E sotto l’attento esame del Comitato è finita più volte anche l’Italia. L’ultima visita, svolta tra il 21 novembre e il 3 dicembre 2004, ha portato i membri della delegazione europea in molti dei nostri Centri di Permanenza Temporanea e Assistenza per stranieri (Caltanissetta, Lampedusa, Agrigento e Trapani), in alcuni comandi di polizia (Roma-Termini e Civitavecchia), nelle Questure di Roma e di Verona, nelle carceri di Parma e Verona e all’ospedale "San Giovanni di Dio" di Agrigento.

Alla stazione Termini di Roma, lungo il binario 13, la delegazione del CPT ha trovato un box di poco più di 2 metri quadrati, utilizzato come sala d’attesa per i fermati. Proprio il comando della polizia di Roma Termini è stato teatro di uno dei due "incidenti" menzionati espressamente nel Rapporto del CPT. Nel clima di buona collaborazione riscontrato dal CPT, infatti, sia a livello locale sia nazionale, il personale in servizio a Roma-Termini si è invece particolarmente "distinto" per essersi rifiutato di fornire il proprio nome e codice identificativo, nonché per aver fatto attendere la delegazione del CPT per quasi un’ora, nascondendo la presenza di due detenuti. E a Civitavecchia le cose non sono andate meglio.

In generale, le accuse mosse dai fermati (maltrattamenti e insulti di carattere razzista e xenofobo) e i rimpatri forzati degli stranieri sbarcati a Lampedusa, di cui si legge a più riprese nel Rapporto, non fanno altro che incupire l’immagine democratica del nostro Paese. Un Paese che, secondo il Comitato, non dovrebbe assolutamente permettere il rimpatrio di persone laddove ci sia motivo serio di credere che possano correre reale pericolo di essere sottoposte a tortura, a pene o trattamenti inumani o degradanti.

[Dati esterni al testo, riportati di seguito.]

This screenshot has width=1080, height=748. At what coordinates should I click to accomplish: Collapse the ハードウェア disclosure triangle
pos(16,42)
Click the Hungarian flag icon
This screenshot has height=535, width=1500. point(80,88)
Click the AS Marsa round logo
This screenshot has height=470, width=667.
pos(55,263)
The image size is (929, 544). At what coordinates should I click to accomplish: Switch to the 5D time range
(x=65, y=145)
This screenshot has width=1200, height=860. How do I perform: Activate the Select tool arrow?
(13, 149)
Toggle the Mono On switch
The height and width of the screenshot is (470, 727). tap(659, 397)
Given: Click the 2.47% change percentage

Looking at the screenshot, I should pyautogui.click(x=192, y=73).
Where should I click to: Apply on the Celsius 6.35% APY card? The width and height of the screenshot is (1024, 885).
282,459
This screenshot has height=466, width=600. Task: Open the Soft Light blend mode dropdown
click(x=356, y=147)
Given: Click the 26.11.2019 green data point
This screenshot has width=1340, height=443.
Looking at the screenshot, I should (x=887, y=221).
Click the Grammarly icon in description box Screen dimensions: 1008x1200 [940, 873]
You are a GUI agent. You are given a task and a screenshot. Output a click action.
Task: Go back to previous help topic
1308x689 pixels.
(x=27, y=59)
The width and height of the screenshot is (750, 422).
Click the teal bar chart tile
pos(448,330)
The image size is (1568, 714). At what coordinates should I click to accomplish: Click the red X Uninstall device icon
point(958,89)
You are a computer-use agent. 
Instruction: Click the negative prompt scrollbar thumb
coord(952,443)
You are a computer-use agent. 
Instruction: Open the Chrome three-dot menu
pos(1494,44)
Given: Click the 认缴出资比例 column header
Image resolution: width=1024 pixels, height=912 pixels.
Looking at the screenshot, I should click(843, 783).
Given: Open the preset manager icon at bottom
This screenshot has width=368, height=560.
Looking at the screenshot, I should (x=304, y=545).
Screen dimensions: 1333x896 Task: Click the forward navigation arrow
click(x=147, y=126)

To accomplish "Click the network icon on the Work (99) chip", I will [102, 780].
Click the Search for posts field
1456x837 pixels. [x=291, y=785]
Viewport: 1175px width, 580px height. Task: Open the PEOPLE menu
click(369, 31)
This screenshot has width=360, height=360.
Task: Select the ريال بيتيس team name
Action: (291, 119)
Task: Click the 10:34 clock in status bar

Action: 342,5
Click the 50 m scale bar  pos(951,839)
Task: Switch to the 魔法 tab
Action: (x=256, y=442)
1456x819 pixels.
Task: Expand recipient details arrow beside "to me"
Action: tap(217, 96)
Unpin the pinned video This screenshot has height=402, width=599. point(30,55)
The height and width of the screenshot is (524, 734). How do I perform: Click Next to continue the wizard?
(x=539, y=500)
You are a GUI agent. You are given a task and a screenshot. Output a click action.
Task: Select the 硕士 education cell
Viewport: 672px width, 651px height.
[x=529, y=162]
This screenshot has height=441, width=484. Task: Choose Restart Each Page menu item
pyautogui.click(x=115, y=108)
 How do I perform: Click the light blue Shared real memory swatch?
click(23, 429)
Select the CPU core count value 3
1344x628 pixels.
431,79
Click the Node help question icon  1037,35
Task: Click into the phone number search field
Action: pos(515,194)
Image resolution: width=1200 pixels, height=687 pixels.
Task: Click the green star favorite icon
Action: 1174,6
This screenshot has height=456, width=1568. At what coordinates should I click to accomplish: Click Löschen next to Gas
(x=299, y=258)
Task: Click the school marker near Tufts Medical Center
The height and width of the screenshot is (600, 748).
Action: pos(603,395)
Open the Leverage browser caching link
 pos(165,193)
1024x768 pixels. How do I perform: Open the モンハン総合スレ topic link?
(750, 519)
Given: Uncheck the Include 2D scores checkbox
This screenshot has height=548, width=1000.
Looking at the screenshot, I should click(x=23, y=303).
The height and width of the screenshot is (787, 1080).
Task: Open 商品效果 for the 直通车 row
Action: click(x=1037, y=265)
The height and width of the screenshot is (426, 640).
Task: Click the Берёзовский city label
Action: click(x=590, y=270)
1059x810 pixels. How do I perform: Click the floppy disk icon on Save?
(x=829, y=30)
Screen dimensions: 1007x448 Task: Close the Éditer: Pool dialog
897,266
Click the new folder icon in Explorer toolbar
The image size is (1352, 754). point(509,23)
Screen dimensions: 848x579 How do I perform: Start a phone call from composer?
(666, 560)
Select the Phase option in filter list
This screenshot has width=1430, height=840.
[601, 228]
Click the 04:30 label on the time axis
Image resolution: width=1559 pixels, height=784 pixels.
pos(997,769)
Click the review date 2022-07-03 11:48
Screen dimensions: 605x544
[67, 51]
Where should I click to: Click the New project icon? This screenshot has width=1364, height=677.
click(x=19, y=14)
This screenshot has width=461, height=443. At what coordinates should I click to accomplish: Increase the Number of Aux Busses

Vale la pena di ricordare l’episodio del rimpatrio forzato verso la Libia a bordo della nave tedesca "Lydia Oldendorff", avvenuto il 9 ottobre 2004. Circostanza rispetto alla quale il Rapporto parla chiaramente di incidenti dovuti all’uso della violenza da parte dei membri delle forze dell’ordine; incidenti che però il governo italiano nella sua risposta sminuisce del tutto. Nessuna meraviglia, quindi, che lo stesso governo abbia impiegato un anno per concedere l’autorizzazione alla pubblicazione del Rapporto.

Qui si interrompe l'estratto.